Previtz traccia per traccia
Con un certo ondeggiamento e alcune situazioni vacanziero-oniriche, Why apre l’ep: a dispetto delle premesse molto rosee, il brano parla soprattutto di paure e di solitudini, con un beat ossessivo.
Anche più tesi i rapporti all’interno di Come stanno i tuoi, che gira intorno a Genova (città natale del cantautore) e a relazioni umane evidentemente non molto semplici. I suoni sono internazionali e probabilmente figli della new wave, per un pezzo affilato e ruvido.
C’è un po’ di dark wave nelle prime note di Morire in un supermarket, che dipinge scenari piuttosto foschi per il futuro personale, con le sonorità che sfumano all’orizzonte.
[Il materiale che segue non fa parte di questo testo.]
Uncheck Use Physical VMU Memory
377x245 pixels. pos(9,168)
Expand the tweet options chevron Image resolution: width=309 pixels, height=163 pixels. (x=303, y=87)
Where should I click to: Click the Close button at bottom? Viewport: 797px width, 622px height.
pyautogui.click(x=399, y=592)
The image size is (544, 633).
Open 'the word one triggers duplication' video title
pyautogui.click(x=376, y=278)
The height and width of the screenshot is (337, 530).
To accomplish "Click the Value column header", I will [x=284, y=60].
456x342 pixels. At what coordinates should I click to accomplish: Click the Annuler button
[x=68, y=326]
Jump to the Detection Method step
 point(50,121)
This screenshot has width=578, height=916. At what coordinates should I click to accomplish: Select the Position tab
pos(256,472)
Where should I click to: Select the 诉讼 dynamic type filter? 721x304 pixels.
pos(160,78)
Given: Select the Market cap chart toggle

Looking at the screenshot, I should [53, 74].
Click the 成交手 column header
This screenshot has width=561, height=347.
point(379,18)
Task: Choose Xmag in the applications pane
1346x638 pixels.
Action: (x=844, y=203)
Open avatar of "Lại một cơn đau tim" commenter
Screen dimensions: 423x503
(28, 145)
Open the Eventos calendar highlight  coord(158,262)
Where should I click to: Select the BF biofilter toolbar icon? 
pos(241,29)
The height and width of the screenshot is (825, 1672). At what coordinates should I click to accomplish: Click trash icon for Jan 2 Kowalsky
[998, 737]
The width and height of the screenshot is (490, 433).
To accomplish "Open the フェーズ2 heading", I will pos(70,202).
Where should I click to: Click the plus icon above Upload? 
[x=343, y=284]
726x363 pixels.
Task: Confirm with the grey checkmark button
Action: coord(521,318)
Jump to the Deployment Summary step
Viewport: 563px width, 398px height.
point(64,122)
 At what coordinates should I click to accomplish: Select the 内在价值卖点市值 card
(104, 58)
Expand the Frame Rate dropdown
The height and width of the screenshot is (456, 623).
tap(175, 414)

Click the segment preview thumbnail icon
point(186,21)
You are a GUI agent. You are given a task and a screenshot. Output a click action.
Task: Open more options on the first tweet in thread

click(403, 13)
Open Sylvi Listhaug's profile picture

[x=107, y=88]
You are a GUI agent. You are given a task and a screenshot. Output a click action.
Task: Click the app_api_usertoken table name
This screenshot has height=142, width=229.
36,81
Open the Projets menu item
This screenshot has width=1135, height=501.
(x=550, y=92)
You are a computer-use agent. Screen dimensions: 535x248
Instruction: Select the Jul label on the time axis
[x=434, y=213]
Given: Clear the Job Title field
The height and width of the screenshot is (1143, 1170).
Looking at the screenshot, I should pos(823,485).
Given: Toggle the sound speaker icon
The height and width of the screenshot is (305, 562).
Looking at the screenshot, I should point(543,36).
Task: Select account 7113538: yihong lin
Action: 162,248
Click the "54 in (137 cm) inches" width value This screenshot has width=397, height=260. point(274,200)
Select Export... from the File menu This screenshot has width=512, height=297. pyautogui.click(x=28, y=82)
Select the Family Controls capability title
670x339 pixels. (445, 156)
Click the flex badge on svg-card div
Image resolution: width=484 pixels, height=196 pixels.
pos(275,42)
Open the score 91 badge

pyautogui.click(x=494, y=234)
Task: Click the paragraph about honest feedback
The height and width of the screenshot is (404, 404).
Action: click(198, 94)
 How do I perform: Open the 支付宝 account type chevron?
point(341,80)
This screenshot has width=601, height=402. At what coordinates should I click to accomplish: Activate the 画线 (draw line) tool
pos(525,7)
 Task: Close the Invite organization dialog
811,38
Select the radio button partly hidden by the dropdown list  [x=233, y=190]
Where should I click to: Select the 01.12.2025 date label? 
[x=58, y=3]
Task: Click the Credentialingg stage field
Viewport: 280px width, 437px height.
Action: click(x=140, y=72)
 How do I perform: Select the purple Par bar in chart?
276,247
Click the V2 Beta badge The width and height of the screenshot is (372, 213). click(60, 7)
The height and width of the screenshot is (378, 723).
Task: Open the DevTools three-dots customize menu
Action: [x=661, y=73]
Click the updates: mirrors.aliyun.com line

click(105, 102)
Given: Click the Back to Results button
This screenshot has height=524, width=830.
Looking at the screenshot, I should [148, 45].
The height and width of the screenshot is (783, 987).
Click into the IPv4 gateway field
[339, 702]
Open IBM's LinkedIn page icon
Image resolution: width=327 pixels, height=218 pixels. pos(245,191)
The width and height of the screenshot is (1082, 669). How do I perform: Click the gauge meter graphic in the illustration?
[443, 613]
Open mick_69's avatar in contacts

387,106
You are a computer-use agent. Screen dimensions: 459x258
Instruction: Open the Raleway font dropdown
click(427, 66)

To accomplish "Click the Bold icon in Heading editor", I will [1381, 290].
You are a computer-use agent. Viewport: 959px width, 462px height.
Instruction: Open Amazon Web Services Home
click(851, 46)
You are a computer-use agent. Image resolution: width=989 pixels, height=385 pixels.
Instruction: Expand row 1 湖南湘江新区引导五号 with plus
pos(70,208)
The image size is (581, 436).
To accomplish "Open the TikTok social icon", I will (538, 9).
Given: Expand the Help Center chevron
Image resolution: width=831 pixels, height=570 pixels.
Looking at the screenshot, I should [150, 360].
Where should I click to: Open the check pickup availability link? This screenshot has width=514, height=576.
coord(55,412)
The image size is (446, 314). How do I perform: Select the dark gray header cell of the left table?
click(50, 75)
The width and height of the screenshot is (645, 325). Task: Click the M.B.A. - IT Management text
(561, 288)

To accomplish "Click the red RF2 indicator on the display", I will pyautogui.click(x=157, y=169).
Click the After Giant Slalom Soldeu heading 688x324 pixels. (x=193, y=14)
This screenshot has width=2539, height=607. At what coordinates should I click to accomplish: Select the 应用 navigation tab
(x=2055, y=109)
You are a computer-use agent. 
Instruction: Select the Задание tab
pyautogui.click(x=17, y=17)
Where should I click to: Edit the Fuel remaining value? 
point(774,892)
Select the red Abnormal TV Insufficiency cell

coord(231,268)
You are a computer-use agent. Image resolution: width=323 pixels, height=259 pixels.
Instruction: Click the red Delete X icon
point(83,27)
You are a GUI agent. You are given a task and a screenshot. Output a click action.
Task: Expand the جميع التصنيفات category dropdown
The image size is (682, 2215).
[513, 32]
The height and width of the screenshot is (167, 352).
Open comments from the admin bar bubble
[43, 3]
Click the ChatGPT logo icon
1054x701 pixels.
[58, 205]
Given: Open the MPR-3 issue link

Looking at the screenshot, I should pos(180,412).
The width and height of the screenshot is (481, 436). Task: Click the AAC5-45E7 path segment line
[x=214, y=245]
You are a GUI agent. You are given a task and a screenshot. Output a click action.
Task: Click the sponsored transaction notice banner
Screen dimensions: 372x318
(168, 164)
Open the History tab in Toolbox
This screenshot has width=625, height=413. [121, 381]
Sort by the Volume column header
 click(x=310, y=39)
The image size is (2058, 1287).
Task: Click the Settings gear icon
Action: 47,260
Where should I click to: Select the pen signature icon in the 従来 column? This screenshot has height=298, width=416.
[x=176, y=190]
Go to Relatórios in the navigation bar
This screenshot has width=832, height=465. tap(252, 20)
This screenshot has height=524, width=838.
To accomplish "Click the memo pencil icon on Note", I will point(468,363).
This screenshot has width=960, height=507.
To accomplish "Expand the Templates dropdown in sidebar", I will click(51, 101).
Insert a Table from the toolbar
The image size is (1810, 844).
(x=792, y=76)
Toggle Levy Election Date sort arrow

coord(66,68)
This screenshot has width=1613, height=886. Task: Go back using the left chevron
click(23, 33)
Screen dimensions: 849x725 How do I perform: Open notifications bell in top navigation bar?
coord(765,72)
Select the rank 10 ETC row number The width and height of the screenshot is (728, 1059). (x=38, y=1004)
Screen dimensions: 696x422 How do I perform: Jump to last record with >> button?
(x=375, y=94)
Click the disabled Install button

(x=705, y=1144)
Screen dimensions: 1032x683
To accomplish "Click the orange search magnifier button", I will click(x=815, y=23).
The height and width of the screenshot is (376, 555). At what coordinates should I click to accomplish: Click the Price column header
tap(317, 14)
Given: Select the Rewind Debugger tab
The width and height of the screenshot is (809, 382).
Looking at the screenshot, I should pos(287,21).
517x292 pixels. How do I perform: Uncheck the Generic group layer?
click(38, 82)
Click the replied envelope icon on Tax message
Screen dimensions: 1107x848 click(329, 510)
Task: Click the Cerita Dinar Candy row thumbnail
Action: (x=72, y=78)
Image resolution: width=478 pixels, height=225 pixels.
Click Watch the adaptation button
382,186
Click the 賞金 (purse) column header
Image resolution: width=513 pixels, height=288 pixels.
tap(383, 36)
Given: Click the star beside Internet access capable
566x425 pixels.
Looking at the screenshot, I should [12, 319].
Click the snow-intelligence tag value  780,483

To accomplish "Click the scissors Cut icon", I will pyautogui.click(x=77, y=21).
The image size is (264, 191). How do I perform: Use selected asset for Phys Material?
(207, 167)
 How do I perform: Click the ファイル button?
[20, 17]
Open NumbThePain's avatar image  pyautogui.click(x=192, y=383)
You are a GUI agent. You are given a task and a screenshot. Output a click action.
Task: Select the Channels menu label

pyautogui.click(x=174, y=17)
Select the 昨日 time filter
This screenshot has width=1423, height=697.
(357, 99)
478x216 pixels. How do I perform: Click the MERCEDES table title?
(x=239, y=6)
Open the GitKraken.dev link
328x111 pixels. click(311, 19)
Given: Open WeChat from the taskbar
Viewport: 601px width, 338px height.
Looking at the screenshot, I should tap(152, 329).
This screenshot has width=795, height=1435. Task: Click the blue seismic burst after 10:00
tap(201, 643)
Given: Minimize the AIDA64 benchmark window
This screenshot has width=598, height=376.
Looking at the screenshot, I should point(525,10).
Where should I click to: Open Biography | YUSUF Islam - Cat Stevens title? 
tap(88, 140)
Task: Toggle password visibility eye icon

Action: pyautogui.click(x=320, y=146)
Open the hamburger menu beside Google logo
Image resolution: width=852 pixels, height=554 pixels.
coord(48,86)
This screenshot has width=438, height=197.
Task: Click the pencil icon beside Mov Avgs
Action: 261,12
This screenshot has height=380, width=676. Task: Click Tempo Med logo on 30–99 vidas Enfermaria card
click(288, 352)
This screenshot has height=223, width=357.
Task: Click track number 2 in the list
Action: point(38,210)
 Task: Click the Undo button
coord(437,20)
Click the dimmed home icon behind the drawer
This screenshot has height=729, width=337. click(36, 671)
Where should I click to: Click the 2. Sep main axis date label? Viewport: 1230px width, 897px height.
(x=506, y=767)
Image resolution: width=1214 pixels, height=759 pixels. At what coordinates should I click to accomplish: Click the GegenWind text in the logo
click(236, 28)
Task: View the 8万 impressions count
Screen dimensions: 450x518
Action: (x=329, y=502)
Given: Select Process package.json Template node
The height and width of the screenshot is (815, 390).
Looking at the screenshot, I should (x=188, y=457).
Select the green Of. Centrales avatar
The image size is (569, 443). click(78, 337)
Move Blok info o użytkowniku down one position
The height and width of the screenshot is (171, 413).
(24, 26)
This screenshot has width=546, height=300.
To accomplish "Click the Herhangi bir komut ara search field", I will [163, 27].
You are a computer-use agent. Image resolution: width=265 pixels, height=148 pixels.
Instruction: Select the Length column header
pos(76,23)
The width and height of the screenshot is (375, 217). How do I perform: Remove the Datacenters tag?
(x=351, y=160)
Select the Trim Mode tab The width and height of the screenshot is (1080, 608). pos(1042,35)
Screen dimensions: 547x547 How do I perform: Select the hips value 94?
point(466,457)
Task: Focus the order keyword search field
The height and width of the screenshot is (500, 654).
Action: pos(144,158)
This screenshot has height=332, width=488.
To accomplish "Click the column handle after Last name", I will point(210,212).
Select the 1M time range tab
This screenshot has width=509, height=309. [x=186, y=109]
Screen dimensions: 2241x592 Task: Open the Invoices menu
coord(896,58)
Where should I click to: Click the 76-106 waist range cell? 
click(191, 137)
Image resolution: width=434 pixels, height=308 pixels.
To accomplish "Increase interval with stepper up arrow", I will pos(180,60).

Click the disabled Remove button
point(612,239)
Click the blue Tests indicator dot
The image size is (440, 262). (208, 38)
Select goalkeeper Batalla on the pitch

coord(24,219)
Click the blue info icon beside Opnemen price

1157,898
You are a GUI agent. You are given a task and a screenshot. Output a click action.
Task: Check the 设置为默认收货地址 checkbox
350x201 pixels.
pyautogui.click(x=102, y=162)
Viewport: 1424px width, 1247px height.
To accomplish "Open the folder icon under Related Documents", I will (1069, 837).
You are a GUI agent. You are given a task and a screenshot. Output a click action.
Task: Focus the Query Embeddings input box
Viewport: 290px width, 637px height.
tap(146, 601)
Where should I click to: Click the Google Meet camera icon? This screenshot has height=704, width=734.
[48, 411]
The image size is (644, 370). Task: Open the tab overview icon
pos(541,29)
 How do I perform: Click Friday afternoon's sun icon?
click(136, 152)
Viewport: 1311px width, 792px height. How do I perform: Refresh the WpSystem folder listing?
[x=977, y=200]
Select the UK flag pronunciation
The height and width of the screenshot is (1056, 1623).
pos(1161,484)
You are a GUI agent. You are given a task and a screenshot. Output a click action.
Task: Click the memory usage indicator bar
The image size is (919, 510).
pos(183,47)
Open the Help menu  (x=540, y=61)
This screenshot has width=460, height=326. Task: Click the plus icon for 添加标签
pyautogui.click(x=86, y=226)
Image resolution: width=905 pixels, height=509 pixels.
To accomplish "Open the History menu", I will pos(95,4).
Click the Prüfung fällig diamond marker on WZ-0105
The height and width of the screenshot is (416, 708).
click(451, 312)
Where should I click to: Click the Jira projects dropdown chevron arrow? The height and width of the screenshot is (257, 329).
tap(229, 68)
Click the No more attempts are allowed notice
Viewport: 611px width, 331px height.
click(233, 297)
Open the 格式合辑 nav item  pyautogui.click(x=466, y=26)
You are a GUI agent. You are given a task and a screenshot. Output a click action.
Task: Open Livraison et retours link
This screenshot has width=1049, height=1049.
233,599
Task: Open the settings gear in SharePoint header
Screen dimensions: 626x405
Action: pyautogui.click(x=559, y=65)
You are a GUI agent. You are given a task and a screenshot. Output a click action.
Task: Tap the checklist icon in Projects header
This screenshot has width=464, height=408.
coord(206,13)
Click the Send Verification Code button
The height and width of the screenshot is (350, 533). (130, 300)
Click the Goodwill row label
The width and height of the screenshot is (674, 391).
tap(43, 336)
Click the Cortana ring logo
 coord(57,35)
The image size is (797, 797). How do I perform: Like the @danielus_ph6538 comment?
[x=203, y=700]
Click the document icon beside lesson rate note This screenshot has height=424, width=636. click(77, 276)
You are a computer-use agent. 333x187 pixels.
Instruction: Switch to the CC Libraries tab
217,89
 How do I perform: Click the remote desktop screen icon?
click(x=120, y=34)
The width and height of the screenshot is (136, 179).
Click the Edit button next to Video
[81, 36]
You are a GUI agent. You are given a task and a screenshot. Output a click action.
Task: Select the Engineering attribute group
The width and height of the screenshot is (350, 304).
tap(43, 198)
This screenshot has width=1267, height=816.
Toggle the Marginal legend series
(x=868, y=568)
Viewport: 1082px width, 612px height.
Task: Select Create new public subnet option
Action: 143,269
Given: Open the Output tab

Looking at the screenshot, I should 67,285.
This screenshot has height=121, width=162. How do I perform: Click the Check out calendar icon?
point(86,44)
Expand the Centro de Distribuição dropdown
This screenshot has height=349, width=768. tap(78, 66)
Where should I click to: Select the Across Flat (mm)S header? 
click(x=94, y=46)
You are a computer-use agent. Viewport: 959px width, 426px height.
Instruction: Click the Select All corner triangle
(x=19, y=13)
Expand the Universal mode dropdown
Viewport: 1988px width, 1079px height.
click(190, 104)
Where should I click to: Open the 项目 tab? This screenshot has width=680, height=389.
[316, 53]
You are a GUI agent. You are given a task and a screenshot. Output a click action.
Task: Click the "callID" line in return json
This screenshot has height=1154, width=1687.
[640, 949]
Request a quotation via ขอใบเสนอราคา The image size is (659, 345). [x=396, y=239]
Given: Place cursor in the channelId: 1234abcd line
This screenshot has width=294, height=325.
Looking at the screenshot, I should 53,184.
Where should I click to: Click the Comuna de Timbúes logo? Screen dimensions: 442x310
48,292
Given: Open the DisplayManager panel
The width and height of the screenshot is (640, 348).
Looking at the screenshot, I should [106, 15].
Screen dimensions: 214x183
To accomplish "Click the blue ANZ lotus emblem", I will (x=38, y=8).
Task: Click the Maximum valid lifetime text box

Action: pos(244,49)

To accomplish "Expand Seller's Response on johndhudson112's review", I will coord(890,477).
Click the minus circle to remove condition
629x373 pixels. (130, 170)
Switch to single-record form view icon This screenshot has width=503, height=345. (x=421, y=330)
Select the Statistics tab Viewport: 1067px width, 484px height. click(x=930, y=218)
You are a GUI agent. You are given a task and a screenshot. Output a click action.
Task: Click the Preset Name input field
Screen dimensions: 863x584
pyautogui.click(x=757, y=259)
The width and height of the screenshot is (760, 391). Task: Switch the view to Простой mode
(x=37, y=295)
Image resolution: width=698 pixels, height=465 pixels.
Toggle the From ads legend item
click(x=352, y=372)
Molto più percussiva Cosa mi dici, che getta uno sguardo sulla realtà circostante mentre le sonorità si fanno tossiche e acide. La domanda rappresentata dal titolo si allarga su panorami che sembrano voler crollare da un momento all’altro.
“Non c’è sconfitta dentro al cuore di chi ogni giorno se ne batte un po’ il cazzo“: verità incontrovertibili caratterizzano La sincerità, tra sogni nel cassetto mangiati dalle tarme e un beat che accelera, infilandosi in qualche tunnel sintetico.
Progetto molto interessante quello di Previtz, che convoglia su testi da cantautore sonorità di provenienza varia ma comunque molto contemporanei. L’ep dura un quarto d’ora ed è evidentemente soltanto un assaggio, ma le prospettive anche per il futuro sono decisamente interessanti.